Job A
Could you write out the entries again, from the first one through the line containing "click(x=251, y=506)", replacing "heading" with "title" and changing nothing else?

Given passage

┄┄┄┄┄┄┄┄┄┄┄┄┄┄┄┄┄┄┄┄

Saturday, February 28, 2009
Friday, February 27, 2009
Thursday, February 26, 2009
Monday, February 23, 2009
Friday, February 20, 2009
I wanted to try my hand at animal hair again and I'm closer than I was the last time I tried.
Actually this is one of those times when I should have just left well enough alone and been grateful that I got a great photograph. Instead of the red-eye reflection, I got her golden orbs - all without re-touching. Pretty gorgeous, huh? Could you believe she was a very sick little kitten that Sweet Farmer found in the road?This is a good time to show you a little sketch I did from an interesting wine label. I believe it says "Castle of the New Cat" once translated from French.
As anyone knows who has a cat knows- su casa is gato's casa - that's Spanish for "it ain't your house - it's the cat's" -
Thursday, February 19, 2009
You see, she was afraid of snow skiing because she had a really bad experience when she was young. But this year (she turns 30) it seems as if she will let nothing stop her from conquering her goals. That look on her face says it all.
Well, my new art journal was calling my name and so was the delightful smile in this photograph.
I was pleased with this sketch. I wasn't going for an exact likeness, but I was going for the spirit of the photograph. And I feel like I captured that.
So then I wanted to make a painting. Now that was my mountain to conquer.
And frankly, I'm a little discouraged after the effort but pleased at the learning curve I attempted today. I felt this one needed to be an acrylic painting and I still don't know what I'm doing although I have several books and have been teaching myself for awhile. It needs more work but I'm tired and not sure anymore about what to do.
I put it out there even though it didn't turn out as planned in hopes that someone who knows better than I can give me suggestions.
I couldn't help but add the words.
And play with the original in flickr.
I wanted to honor my daughter's courage.
And I found some of my own in the process.

┄┄┄┄┄┄┄┄┄┄┄┄┄┄┄┄┄┄┄┄

Task material
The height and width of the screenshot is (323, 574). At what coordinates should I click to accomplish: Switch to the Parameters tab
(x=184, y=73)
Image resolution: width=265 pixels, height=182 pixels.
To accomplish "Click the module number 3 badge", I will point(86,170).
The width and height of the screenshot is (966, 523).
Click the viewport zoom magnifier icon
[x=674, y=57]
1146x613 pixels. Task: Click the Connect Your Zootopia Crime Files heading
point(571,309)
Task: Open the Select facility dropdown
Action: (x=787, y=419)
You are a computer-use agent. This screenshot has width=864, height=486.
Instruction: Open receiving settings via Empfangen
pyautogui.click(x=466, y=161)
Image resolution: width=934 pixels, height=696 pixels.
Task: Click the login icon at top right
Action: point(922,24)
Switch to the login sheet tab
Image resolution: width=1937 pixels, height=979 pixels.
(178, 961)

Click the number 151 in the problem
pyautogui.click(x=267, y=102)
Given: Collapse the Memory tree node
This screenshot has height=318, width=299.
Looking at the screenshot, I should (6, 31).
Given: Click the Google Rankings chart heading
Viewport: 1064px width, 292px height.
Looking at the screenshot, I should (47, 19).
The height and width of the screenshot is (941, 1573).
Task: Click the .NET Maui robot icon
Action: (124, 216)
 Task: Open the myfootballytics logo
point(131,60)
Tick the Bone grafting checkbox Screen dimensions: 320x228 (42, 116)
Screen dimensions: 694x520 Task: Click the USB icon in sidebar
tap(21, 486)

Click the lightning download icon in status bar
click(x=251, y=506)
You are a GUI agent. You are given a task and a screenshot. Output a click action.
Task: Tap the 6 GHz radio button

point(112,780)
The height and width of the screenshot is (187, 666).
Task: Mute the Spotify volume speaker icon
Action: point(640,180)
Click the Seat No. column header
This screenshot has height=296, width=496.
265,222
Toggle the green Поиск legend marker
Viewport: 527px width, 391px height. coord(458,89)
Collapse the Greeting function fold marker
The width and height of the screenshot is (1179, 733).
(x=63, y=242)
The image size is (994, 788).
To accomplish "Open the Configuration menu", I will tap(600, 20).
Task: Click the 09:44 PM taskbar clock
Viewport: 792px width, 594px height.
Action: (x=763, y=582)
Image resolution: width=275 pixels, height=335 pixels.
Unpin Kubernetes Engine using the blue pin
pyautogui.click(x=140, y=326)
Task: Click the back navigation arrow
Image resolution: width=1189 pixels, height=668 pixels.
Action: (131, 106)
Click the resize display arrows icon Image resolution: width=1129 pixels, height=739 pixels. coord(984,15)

┄┄┄┄┄┄┄┄┄┄┄┄┄┄┄┄┄┄┄┄

Job B
How would you continue the blog post about sketching and painting a daughter's skiing photograph, picking up right after its final line?

Task answer A
The height and width of the screenshot is (323, 574). At what coordinates should I click to accomplish: Switch to the Parameters tab
(x=184, y=73)
Image resolution: width=265 pixels, height=182 pixels.
To accomplish "Click the module number 3 badge", I will point(86,170).
The width and height of the screenshot is (966, 523).
Click the viewport zoom magnifier icon
[x=674, y=57]
1146x613 pixels. Task: Click the Connect Your Zootopia Crime Files title
point(571,309)
Task: Open the Select facility dropdown
Action: (x=787, y=419)
You are a computer-use agent. This screenshot has width=864, height=486.
Instruction: Open receiving settings via Empfangen
pyautogui.click(x=466, y=161)
Image resolution: width=934 pixels, height=696 pixels.
Task: Click the login icon at top right
Action: point(922,24)
Switch to the login sheet tab
Image resolution: width=1937 pixels, height=979 pixels.
(178, 961)

Click the number 151 in the problem
pyautogui.click(x=267, y=102)
Given: Collapse the Memory tree node
This screenshot has height=318, width=299.
Looking at the screenshot, I should (6, 31).
Given: Click the Google Rankings chart title
Viewport: 1064px width, 292px height.
Looking at the screenshot, I should (47, 19).
The height and width of the screenshot is (941, 1573).
Task: Click the .NET Maui robot icon
Action: (124, 216)
 Task: Open the myfootballytics logo
point(131,60)
Tick the Bone grafting checkbox Screen dimensions: 320x228 (42, 116)
Screen dimensions: 694x520 Task: Click the USB icon in sidebar
tap(21, 486)

Click the lightning download icon in status bar
click(x=251, y=506)

Task answer B
Wednesday, February 18, 2009
Tuesday, February 17, 2009
To see the need nor pause to seek
As one all-wise in right and wrong,
Why he has proved himself so weak
Who had his moment to be strong;
To give, nor ever think to learn
What shall be given in return.
To hear a cry for aid and run
All haste from whence that summons came
To do what plainly must be done
And bother not to fix the blame;
To serve the need and never pause
To know whose fault and what the cause.
To play the friend whene'er I can
With all the power that I command,
Knowing the blow that fells a man
Is quite enough to understand;
To see him down and lift him up,
Hungry and fill his plate and cup.
-Edgar Allen Guest
Monday, February 16, 2009
"Chase down your passion like it's the last bus of the night" -Glade Byron Adams
I want to live electrified, connected to the Power Source of all creativity!
Friday, February 13, 2009
-quote from Nights in Rodanthe , italics mine
"....but there's another kind of love...one that gives
you the courage to be better than you are not less than you are. One that makes you feel that anything is possible. I want you to know that YOU
CAN HAVE THAT. I want you to HOLD OUT FOR IT. I want you to know that YOU DESERVE IT."
Wednesday, February 11, 2009
I got a brazillian wax.
As she ripped the sticky tape off, I said, "What the f*@%, holy s@#%, ^#$@!! (Those are not cuss words. They were the unintelligible verbiage that came spewing out of my mouth along with some spastic sign language I was making with my hands and feet in the air).
I don't know why I did it. I guess I felt pressure from some woman's magazine. Like I'm the last woman left who hasn't done it or something. Or maybe it was the porn I happened upon one day, :)- and all those girls had done something interesting. And I just wanted to be more interesting.
So I ripped out virgin hair that I swear has been there since before I thought about not being one.
I told my bookclub. (well, I had to.. it was only hours later and I was cupping myself like a baseball player whose hand was super-glued to his crotch) And either wise, intelligent women don't do that kind of thing or they don't talk about it.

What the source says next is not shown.